**Instructions for the task**
Here are the records. Write out exactly the lines between the one holding "milf bumsen (229, 1602)" and the one holding "deutsche sexfilme (240, 93)", inclusive.

**Excerpted records**
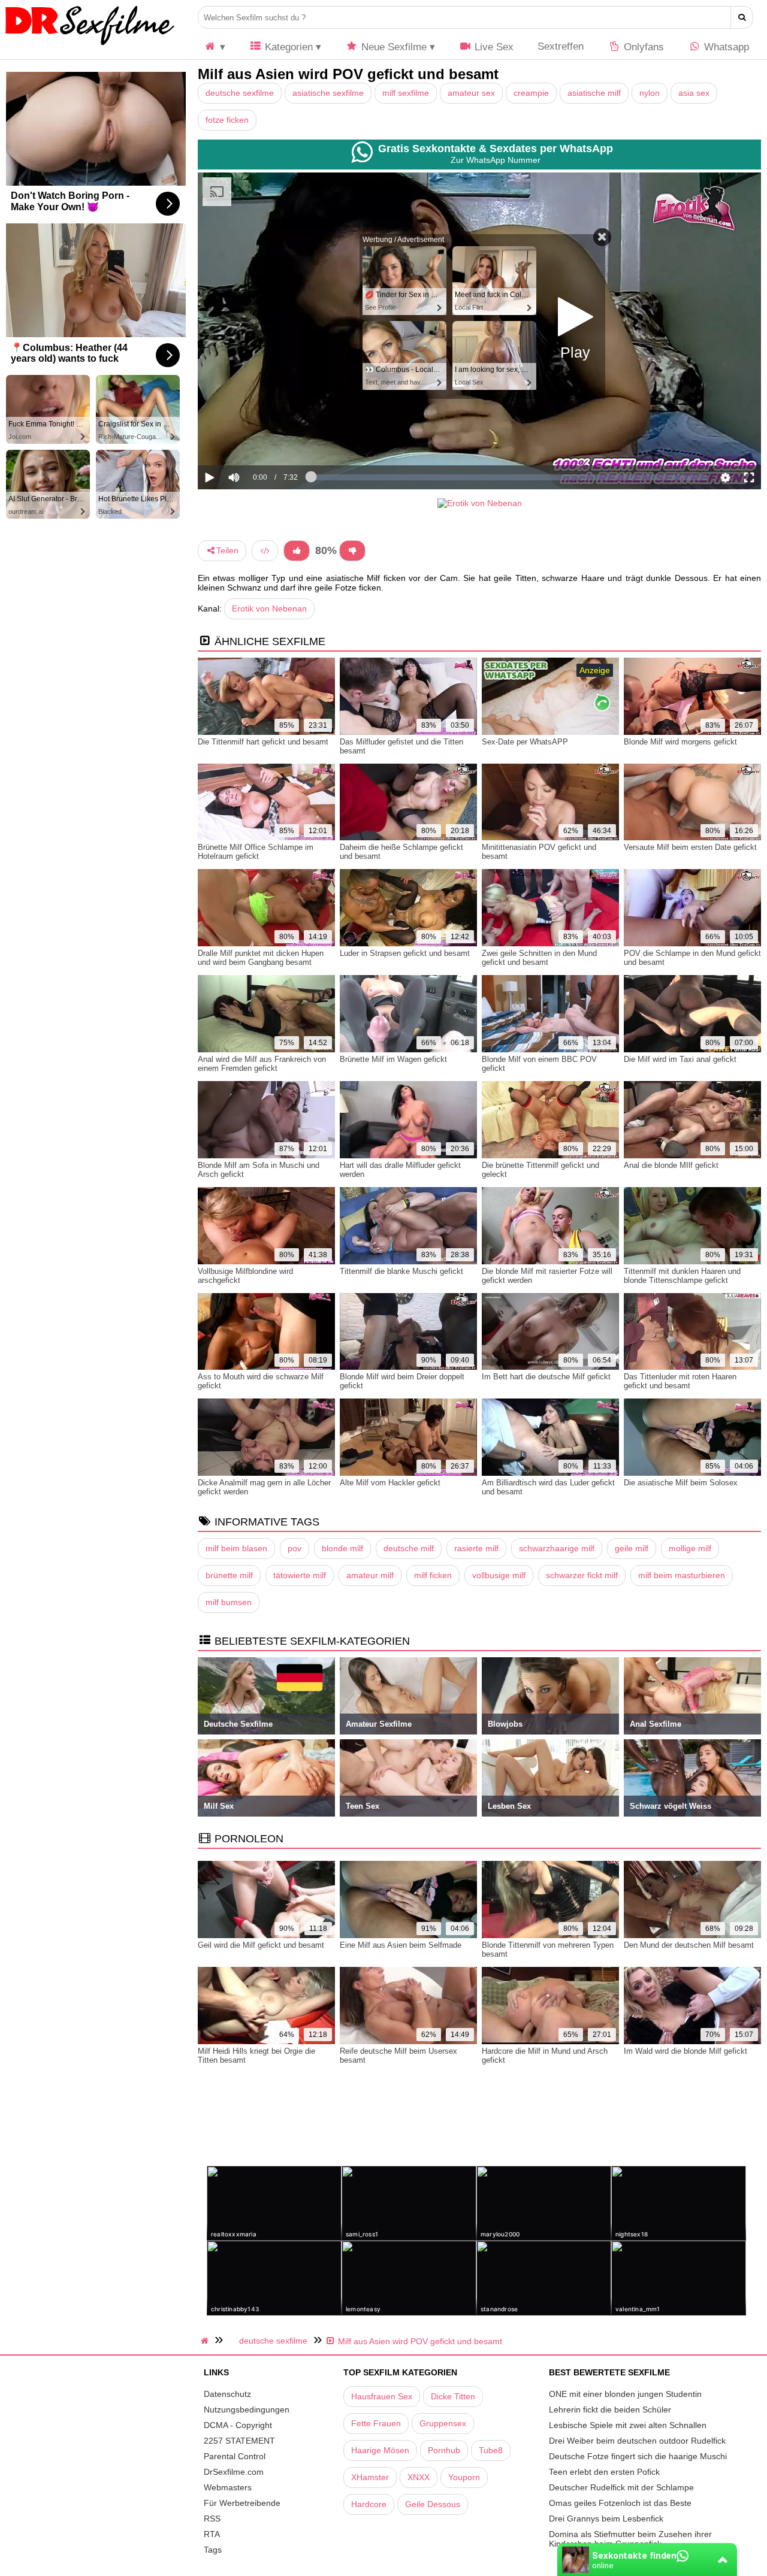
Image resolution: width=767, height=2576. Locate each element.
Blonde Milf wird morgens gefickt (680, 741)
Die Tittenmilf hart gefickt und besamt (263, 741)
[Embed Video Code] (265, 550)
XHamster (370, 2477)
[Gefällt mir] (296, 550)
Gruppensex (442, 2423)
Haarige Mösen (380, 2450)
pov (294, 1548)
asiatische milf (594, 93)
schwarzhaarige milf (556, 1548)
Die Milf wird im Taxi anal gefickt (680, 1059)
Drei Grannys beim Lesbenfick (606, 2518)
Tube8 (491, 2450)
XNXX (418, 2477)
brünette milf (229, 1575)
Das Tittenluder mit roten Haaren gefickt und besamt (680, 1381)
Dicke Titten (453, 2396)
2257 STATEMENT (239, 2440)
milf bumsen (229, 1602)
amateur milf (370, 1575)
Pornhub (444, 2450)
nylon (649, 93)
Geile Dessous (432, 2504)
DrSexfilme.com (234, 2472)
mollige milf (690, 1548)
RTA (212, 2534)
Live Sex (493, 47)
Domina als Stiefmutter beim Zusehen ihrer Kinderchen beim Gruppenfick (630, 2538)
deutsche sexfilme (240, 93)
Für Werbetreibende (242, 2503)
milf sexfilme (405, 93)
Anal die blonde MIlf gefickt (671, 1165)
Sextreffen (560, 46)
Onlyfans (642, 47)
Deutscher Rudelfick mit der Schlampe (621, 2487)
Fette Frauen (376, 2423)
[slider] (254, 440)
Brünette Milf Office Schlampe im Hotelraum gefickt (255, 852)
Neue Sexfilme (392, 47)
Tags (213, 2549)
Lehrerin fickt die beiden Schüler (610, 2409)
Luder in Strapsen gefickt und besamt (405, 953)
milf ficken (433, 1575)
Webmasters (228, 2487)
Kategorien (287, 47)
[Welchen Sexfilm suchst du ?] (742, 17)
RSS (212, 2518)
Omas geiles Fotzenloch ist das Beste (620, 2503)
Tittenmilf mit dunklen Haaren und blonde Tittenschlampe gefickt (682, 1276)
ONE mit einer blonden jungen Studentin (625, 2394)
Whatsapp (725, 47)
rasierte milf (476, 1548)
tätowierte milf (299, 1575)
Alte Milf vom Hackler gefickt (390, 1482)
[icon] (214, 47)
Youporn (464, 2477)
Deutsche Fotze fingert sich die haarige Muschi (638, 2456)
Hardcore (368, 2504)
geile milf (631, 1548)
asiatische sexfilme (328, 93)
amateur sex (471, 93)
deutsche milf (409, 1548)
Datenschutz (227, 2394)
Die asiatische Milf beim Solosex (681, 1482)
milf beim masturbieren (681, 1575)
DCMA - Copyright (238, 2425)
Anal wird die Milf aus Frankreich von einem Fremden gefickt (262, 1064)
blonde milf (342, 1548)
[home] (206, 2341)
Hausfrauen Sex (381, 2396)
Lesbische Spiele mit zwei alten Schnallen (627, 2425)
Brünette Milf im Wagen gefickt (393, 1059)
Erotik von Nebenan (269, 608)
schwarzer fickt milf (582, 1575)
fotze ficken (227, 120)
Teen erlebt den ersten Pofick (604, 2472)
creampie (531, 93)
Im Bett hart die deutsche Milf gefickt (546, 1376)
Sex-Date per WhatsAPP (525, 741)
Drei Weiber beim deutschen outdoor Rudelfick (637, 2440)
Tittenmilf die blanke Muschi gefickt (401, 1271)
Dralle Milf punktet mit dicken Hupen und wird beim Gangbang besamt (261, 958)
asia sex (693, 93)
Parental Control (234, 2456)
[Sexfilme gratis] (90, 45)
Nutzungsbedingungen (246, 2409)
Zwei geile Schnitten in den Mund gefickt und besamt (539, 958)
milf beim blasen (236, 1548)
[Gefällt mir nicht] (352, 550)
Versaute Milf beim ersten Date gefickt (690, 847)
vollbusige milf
==
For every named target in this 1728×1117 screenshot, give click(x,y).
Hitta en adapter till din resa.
---
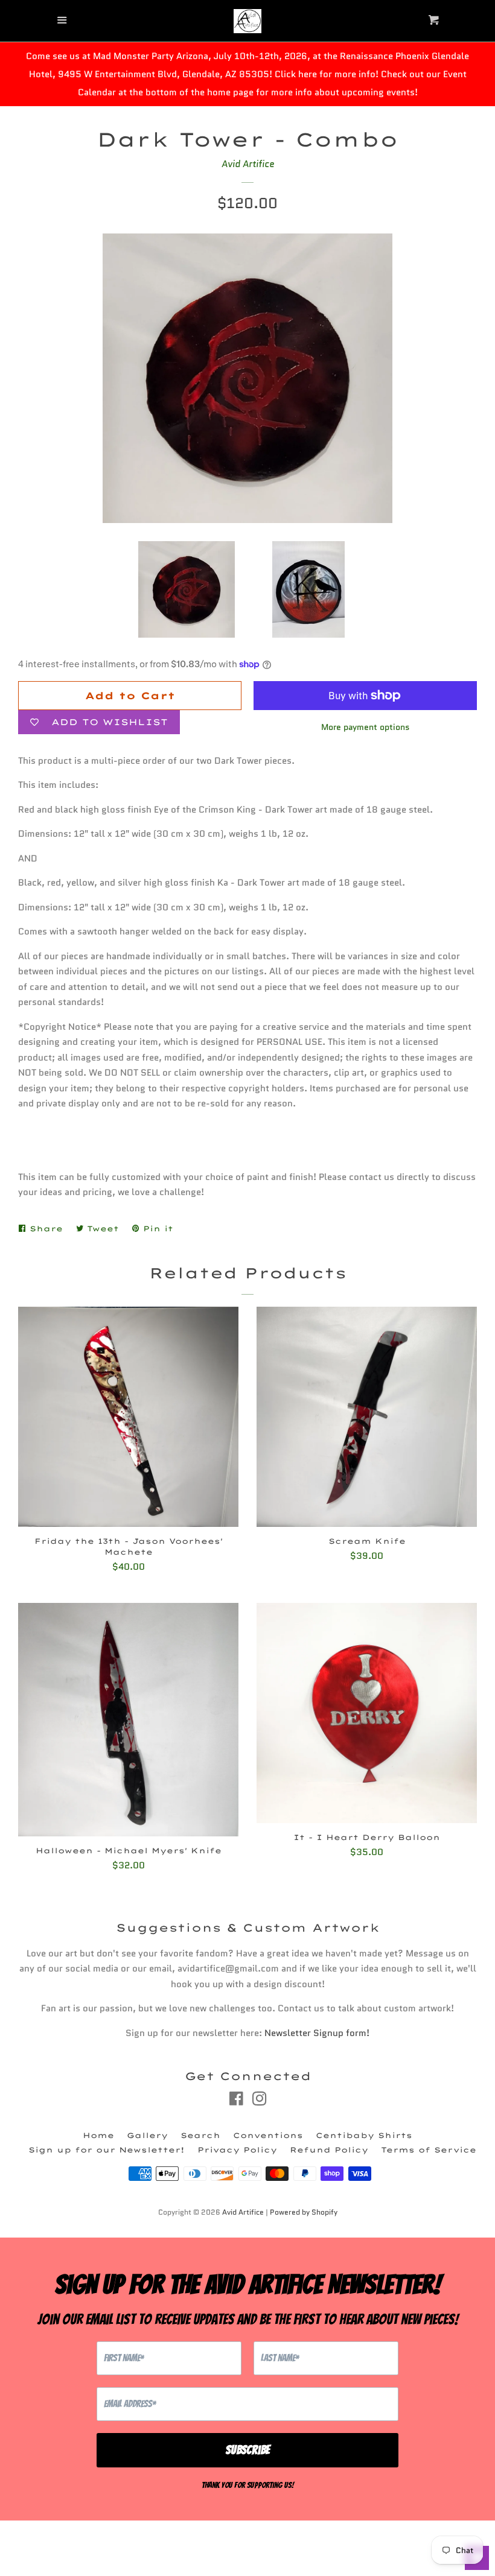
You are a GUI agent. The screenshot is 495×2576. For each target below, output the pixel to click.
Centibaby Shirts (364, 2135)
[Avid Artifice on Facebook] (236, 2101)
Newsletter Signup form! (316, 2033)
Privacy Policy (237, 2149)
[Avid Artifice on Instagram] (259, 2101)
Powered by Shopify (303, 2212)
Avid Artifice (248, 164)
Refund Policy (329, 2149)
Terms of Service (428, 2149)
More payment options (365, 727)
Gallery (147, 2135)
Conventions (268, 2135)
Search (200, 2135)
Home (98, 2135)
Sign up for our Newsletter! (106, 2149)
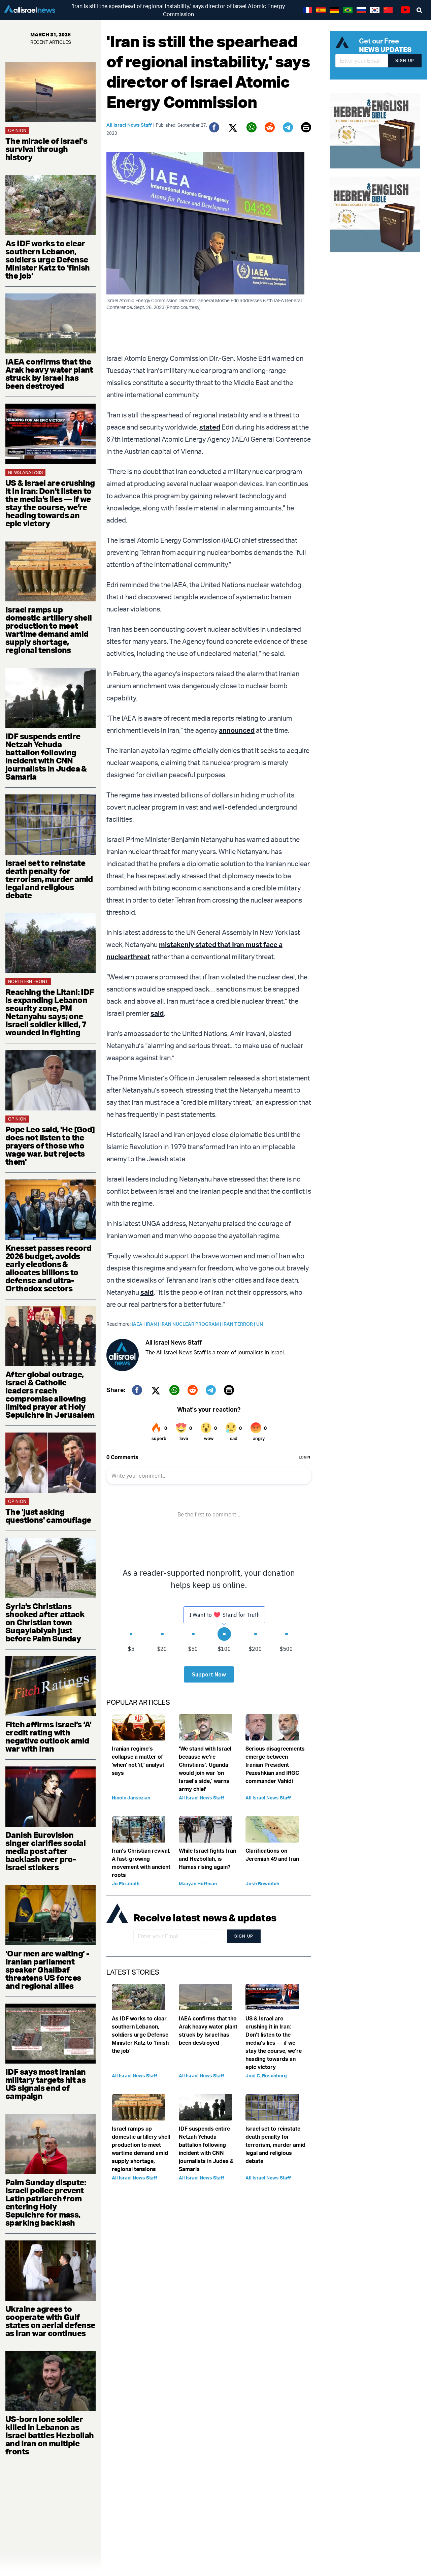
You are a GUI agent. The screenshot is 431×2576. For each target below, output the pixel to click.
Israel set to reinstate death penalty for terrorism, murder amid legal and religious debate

**Solution for this problem**
milf bumsen (229, 1602)
amateur milf (370, 1575)
Pornhub (444, 2450)
nylon (649, 93)
Geile Dessous (432, 2504)
DrSexfilme.com (234, 2472)
mollige milf (690, 1548)
RTA (212, 2534)
Live Sex (493, 47)
Domina als Stiefmutter beim Zusehen ihrer Kinderchen beim Gruppenfick (630, 2538)
deutsche sexfilme (240, 93)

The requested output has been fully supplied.